*** Opening DATA UNDER STUDY ***
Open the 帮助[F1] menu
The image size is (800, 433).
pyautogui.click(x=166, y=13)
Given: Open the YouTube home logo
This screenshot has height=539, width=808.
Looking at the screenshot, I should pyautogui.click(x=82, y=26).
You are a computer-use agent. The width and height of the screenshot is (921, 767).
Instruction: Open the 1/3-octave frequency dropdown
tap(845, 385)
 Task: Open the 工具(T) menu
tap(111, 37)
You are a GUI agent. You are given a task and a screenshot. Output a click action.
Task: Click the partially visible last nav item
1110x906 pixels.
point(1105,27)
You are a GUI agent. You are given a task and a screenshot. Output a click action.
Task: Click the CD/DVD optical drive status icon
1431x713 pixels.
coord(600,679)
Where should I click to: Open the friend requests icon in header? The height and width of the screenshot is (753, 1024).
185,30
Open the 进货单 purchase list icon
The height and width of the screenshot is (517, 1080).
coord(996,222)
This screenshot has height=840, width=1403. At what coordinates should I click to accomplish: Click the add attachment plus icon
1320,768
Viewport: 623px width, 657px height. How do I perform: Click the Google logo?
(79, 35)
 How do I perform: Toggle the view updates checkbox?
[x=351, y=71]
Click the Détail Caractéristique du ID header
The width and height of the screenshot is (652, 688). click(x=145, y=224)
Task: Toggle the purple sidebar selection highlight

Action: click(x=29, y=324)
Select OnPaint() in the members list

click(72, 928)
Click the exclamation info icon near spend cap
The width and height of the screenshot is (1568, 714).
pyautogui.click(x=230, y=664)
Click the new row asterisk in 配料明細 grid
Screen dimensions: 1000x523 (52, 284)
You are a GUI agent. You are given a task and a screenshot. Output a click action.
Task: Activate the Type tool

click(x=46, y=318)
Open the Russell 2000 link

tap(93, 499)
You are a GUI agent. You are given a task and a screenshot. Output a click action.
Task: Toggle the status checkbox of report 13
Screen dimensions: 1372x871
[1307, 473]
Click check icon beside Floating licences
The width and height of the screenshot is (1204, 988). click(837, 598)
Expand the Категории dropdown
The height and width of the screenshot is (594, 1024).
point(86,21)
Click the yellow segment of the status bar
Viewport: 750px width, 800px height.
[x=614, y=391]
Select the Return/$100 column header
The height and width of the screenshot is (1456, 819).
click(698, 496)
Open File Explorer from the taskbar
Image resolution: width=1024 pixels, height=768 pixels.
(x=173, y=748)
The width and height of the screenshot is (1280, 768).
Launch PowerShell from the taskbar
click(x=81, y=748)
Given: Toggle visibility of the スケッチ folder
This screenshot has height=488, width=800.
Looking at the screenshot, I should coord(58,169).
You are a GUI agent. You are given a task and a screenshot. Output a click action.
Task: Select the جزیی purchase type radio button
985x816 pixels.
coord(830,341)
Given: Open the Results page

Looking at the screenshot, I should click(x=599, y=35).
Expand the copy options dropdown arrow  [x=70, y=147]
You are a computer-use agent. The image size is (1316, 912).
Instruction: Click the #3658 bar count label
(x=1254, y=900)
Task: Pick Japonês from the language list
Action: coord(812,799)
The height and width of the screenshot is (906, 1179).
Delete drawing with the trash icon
*** Closing DATA UNDER STUDY ***
▶ TASK GOAL: Write out all of the records exactly as they stand above.

▶ ANSWER TO THE PROBLEM:
Open the 帮助[F1] menu
The image size is (800, 433).
pyautogui.click(x=166, y=13)
Given: Open the YouTube home logo
This screenshot has height=539, width=808.
Looking at the screenshot, I should pyautogui.click(x=82, y=26).
You are a computer-use agent. The width and height of the screenshot is (921, 767).
Instruction: Open the 1/3-octave frequency dropdown
tap(845, 385)
 Task: Open the 工具(T) menu
tap(111, 37)
You are a GUI agent. You are given a task and a screenshot. Output a click action.
Task: Click the partially visible last nav item
1110x906 pixels.
point(1105,27)
You are a GUI agent. You are given a task and a screenshot. Output a click action.
Task: Click the CD/DVD optical drive status icon
1431x713 pixels.
coord(600,679)
Where should I click to: Open the friend requests icon in header? The height and width of the screenshot is (753, 1024).
185,30
Open the 进货单 purchase list icon
The height and width of the screenshot is (517, 1080).
coord(996,222)
This screenshot has height=840, width=1403. At what coordinates should I click to accomplish: Click the add attachment plus icon
1320,768
Viewport: 623px width, 657px height. How do I perform: Click the Google logo?
(79, 35)
 How do I perform: Toggle the view updates checkbox?
[x=351, y=71]
Click the Détail Caractéristique du ID header
The width and height of the screenshot is (652, 688). click(x=145, y=224)
Task: Toggle the purple sidebar selection highlight

Action: click(x=29, y=324)
Select OnPaint() in the members list

click(72, 928)
Click the exclamation info icon near spend cap
The width and height of the screenshot is (1568, 714).
pyautogui.click(x=230, y=664)
Click the new row asterisk in 配料明細 grid
Screen dimensions: 1000x523 (52, 284)
You are a GUI agent. You are given a task and a screenshot. Output a click action.
Task: Activate the Type tool

click(x=46, y=318)
Open the Russell 2000 link

tap(93, 499)
You are a GUI agent. You are given a task and a screenshot. Output a click action.
Task: Toggle the status checkbox of report 13
Screen dimensions: 1372x871
[1307, 473]
Click check icon beside Floating licences
The width and height of the screenshot is (1204, 988). click(837, 598)
Expand the Категории dropdown
The height and width of the screenshot is (594, 1024).
point(86,21)
Click the yellow segment of the status bar
Viewport: 750px width, 800px height.
[x=614, y=391]
Select the Return/$100 column header
The height and width of the screenshot is (1456, 819).
click(698, 496)
Open File Explorer from the taskbar
Image resolution: width=1024 pixels, height=768 pixels.
(x=173, y=748)
The width and height of the screenshot is (1280, 768).
Launch PowerShell from the taskbar
click(x=81, y=748)
Given: Toggle visibility of the スケッチ folder
This screenshot has height=488, width=800.
Looking at the screenshot, I should coord(58,169).
You are a GUI agent. You are given a task and a screenshot. Output a click action.
Task: Select the جزیی purchase type radio button
985x816 pixels.
coord(830,341)
Given: Open the Results page

Looking at the screenshot, I should click(x=599, y=35).
Expand the copy options dropdown arrow  [x=70, y=147]
You are a computer-use agent. The image size is (1316, 912).
Instruction: Click the #3658 bar count label
(x=1254, y=900)
Task: Pick Japonês from the language list
Action: coord(812,799)
The height and width of the screenshot is (906, 1179).
Delete drawing with the trash icon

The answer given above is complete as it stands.